Whatever pictures appear, omit them, and repeat the data below exactly.

[[ GIVEN DATA, beginning ]]

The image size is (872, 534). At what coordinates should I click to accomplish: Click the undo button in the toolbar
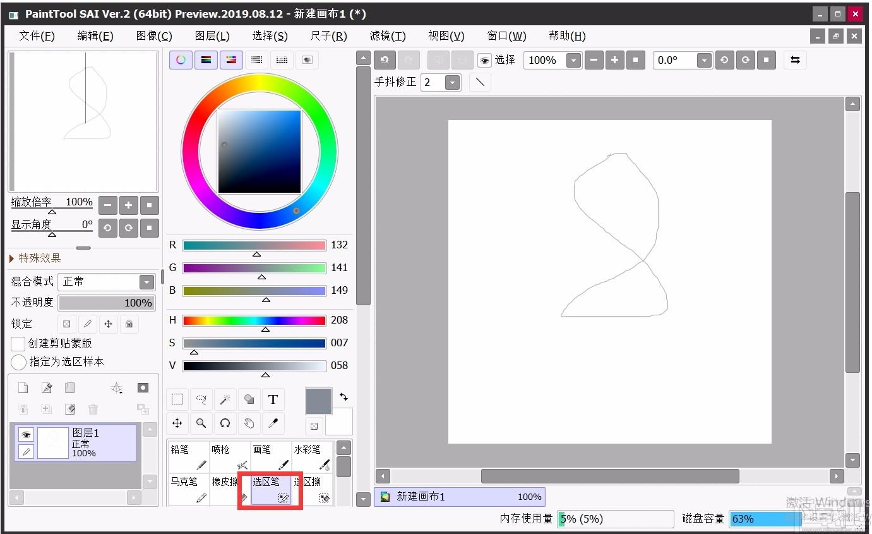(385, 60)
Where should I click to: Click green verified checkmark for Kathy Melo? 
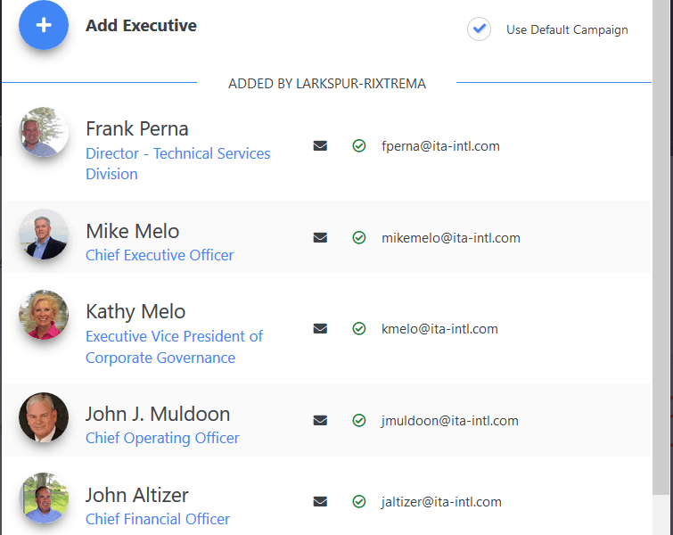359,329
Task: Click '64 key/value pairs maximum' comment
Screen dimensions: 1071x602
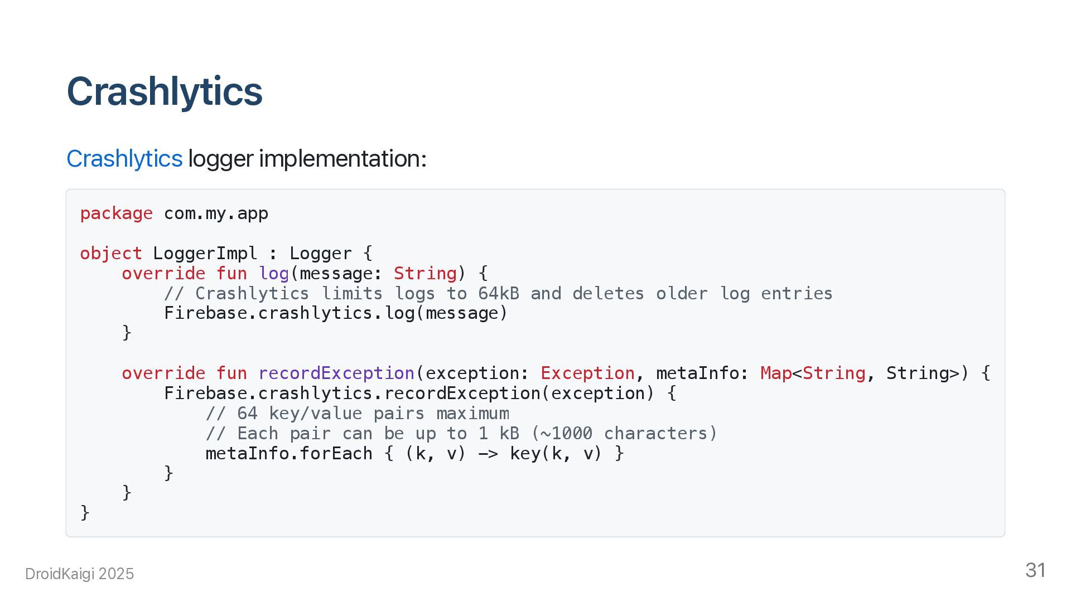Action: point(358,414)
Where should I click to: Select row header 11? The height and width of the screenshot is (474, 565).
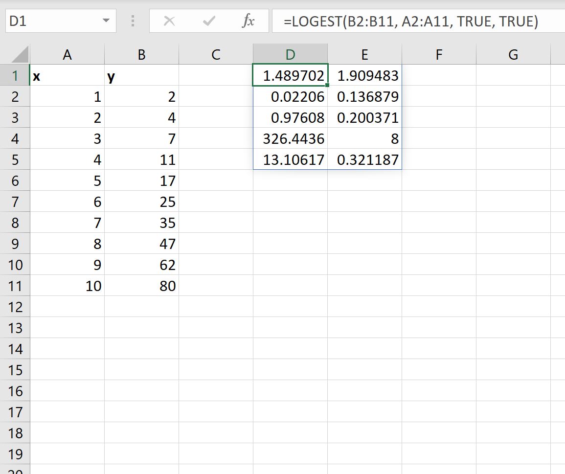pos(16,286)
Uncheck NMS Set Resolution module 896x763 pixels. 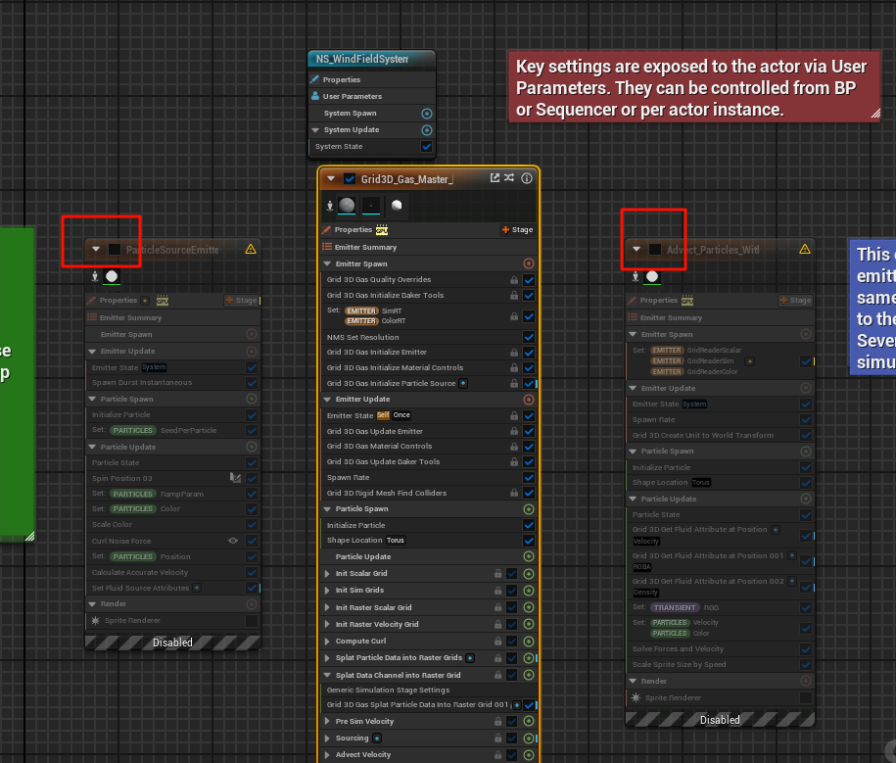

[[ GIVEN DATA, end ]]

* SOLUTION TO THIS PROBLEM *
The image size is (872, 534). At what coordinates should I click to accomplish: Click the undo button in the toolbar
(385, 60)
Where should I click to: Click green verified checkmark for Kathy Melo? 
359,329
Task: Click '64 key/value pairs maximum' comment
Screen dimensions: 1071x602
Action: point(358,414)
Where should I click to: Select row header 11? The height and width of the screenshot is (474, 565).
pos(16,286)
Uncheck NMS Set Resolution module 896x763 pixels. 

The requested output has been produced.